En appui de leurs déclarations, les autorités américaines ont lancé l’opération «Atlantic Resolve» («Détermination atlantique»). Cette initiative consiste à témoigner de la solidarité des Etats-Unis envers leurs alliés est-européens en dépêchant des forces sur leur sol, dans leurs eaux et dans leur ciel. L’une de ces actions emblématiques a été la participation de blindés américains à un défilé militaire marquant l’anniversaire de l’indépendance de l’Estonie dans la ville de Varna, tout près de la frontière russe.

L’envoi de 3000 hommes dans les pays Baltes est l’intervention la plus spectaculaire à ce jour. «Ce déploiement est dérisoire sur le plan militaire, commente Matthieu Chillaud, chercheur en sciences politiques à l’Université de Tartu, en Estonie. La Russie, si elle le voulait, n’aurait aucune peine à envahir la région. Mais il est énorme sur le plan symbolique. Les militaires de l’OTAN ont été jusqu’ici très rares sur place. Or là, ils débarquent en nombre avec des chars!»

Une attaque russe est-elle possible? Matthieu Chillaud n’y croit pas. «Il serait suicidaire de la part du Kremlin de s’en prendre à des membres de l’OTAN, explique-t-il. La Russie n’en est pas là. Si elle envoie fréquemment des avions de chasse au-dessus des pays Baltes et si elle mène des manœuvres terrestres avec la Biélorussie aux abords de leurs frontières, c’est pour rappeler qu’elle est une puissance dans la région et qu’il faut compter avec elle. Rien de plus.»

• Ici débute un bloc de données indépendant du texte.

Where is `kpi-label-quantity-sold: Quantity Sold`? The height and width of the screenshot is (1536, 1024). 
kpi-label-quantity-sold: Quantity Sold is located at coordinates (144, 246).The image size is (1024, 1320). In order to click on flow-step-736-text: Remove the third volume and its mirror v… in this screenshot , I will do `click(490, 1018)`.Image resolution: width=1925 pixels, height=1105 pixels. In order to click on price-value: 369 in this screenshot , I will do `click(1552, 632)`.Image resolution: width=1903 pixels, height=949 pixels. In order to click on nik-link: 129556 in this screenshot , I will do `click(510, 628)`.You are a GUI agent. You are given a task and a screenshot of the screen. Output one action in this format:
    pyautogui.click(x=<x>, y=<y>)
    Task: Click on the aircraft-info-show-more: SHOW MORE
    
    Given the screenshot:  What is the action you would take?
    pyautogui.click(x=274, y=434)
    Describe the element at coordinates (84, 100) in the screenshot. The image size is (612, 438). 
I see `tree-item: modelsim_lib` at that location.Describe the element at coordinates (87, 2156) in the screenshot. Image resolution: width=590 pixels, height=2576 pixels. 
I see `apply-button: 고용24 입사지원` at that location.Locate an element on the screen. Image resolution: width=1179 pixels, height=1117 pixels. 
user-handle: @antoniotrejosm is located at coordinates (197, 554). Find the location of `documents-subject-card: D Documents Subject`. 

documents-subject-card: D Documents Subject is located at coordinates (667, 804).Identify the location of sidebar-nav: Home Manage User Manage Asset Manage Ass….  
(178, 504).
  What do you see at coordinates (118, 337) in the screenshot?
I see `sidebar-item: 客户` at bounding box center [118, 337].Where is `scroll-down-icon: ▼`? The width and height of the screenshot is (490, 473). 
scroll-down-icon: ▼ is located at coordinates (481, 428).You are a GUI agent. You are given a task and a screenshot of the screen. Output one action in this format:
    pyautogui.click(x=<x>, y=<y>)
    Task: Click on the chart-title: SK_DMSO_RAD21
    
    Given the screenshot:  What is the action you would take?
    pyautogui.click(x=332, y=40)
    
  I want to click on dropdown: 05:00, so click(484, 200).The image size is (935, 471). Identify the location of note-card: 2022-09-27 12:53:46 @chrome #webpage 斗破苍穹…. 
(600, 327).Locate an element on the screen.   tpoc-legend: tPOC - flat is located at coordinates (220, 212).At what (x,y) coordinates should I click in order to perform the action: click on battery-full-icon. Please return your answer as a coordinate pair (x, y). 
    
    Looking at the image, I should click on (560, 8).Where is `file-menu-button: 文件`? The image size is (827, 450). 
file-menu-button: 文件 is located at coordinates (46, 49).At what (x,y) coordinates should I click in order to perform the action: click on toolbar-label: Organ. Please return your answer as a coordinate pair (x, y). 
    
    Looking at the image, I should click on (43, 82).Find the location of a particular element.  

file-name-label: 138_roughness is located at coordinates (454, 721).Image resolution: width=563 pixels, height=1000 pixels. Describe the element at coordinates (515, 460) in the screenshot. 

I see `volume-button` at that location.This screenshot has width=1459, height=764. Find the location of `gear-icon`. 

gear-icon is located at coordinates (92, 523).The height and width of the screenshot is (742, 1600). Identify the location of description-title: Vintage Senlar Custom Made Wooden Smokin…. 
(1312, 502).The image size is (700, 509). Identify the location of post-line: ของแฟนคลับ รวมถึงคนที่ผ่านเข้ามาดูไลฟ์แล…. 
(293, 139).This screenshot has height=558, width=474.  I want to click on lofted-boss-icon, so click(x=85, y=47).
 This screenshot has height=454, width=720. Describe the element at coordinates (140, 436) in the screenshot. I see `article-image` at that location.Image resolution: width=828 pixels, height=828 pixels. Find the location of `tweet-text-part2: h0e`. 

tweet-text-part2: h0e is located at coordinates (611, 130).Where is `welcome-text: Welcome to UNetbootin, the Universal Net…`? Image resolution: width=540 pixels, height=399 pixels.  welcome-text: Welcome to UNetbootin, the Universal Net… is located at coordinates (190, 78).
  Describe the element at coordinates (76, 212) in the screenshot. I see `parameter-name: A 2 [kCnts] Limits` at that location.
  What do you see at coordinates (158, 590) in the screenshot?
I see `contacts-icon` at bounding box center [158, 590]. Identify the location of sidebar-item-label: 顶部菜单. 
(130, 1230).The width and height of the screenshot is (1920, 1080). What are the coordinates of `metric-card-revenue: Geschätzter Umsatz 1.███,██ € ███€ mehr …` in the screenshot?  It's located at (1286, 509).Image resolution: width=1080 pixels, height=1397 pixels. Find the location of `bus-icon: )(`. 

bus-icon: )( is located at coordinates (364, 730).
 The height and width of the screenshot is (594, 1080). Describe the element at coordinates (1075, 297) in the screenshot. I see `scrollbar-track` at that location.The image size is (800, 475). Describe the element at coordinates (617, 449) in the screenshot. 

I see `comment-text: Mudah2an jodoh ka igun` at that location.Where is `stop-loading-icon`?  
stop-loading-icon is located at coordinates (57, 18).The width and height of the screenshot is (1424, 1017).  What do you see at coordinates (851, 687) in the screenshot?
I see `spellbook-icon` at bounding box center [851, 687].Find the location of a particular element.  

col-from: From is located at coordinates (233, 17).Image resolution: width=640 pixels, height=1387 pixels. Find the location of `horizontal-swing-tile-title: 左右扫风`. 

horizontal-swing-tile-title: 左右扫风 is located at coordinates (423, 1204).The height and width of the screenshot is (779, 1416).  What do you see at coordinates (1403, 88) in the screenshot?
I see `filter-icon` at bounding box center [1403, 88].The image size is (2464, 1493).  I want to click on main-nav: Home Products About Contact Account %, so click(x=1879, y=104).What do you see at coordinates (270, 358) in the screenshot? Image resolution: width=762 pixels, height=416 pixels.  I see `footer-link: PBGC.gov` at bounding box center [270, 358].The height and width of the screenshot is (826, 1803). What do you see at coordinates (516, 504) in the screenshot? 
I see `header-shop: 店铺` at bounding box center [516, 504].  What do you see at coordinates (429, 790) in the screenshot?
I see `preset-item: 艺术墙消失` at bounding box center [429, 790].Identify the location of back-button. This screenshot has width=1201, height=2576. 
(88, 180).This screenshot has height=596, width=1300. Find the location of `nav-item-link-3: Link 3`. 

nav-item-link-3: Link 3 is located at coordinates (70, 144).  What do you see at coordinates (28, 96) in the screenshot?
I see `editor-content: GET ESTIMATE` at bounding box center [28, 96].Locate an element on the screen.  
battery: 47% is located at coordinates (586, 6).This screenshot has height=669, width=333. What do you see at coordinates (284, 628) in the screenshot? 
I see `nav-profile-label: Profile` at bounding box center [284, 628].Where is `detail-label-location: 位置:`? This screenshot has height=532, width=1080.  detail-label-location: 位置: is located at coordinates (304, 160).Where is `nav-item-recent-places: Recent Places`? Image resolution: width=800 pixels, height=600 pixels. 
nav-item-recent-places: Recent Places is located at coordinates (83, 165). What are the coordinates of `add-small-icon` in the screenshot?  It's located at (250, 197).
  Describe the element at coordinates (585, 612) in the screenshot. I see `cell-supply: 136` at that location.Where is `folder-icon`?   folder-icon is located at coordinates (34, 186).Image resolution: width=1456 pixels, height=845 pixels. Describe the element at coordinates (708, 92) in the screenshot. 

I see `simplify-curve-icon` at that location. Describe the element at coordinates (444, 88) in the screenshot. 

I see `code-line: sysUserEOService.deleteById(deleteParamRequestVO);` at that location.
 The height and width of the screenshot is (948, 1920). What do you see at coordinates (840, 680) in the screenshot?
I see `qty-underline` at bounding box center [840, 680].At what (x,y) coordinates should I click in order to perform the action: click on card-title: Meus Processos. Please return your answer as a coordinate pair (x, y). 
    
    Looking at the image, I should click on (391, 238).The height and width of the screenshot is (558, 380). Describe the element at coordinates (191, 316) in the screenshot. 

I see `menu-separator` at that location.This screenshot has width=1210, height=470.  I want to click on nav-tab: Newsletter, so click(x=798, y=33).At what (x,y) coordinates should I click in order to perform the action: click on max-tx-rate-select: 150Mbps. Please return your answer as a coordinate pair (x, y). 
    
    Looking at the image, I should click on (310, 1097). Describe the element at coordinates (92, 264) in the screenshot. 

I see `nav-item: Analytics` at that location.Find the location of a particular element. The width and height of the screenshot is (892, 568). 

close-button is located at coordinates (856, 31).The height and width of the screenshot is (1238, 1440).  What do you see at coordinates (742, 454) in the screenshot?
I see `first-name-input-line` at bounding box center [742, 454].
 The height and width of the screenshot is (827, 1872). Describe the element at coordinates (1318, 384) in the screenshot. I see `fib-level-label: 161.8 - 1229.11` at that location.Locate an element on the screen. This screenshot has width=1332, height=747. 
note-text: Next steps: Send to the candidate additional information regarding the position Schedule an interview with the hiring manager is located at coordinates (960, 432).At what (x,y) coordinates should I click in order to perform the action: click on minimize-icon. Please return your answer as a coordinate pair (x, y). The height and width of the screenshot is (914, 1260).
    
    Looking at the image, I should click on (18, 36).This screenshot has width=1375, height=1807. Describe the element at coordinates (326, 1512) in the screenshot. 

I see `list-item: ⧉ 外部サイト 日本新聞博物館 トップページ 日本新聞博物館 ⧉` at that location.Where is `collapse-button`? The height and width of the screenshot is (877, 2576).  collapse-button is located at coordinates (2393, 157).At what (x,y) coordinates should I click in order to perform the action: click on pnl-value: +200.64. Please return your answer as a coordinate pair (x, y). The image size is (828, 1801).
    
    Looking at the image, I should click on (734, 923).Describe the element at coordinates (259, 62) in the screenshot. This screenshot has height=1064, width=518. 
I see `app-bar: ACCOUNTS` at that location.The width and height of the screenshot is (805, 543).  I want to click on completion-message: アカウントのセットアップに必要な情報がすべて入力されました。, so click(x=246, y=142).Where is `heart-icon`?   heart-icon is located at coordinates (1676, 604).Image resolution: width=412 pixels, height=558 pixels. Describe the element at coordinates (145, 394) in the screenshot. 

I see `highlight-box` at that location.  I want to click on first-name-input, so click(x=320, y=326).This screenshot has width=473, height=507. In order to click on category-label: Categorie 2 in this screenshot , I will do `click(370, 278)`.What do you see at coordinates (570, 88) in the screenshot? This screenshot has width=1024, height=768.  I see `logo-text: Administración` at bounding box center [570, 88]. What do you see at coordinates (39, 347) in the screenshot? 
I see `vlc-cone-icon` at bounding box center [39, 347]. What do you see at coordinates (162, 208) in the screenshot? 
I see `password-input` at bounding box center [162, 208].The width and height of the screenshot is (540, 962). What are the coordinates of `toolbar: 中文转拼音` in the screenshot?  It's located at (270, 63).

A en croire le chercheur, la perte des pays Baltes ne suscite aucune nostalgie particulière à Moscou. «La Russie ne peut pas prétendre contrôler la mer Baltique, passée presque entièrement sous domination occidentale, explique-t-il. Dès lors, elle se contente des deux débouchés qu’elle possède sur ses eaux: la «lucarne» de Saint-Pétersbourg et l’enclave de Kaliningrad. Posséder les côtes estonienne, lettone et lituanienne ne lui apporterait rien de fondamental en plus.»

«La Russie et l’OTAN ont beau se disputer, leurs actions restent rationnelles, souligne Matthieu Chillaud. Elles montrent leurs muscles mais n’ont pas intérêt à nourrir une escalade en mer Baltique. Elles affrontent des menaces communes autrement plus inquiétantes au Moyen-Orient.»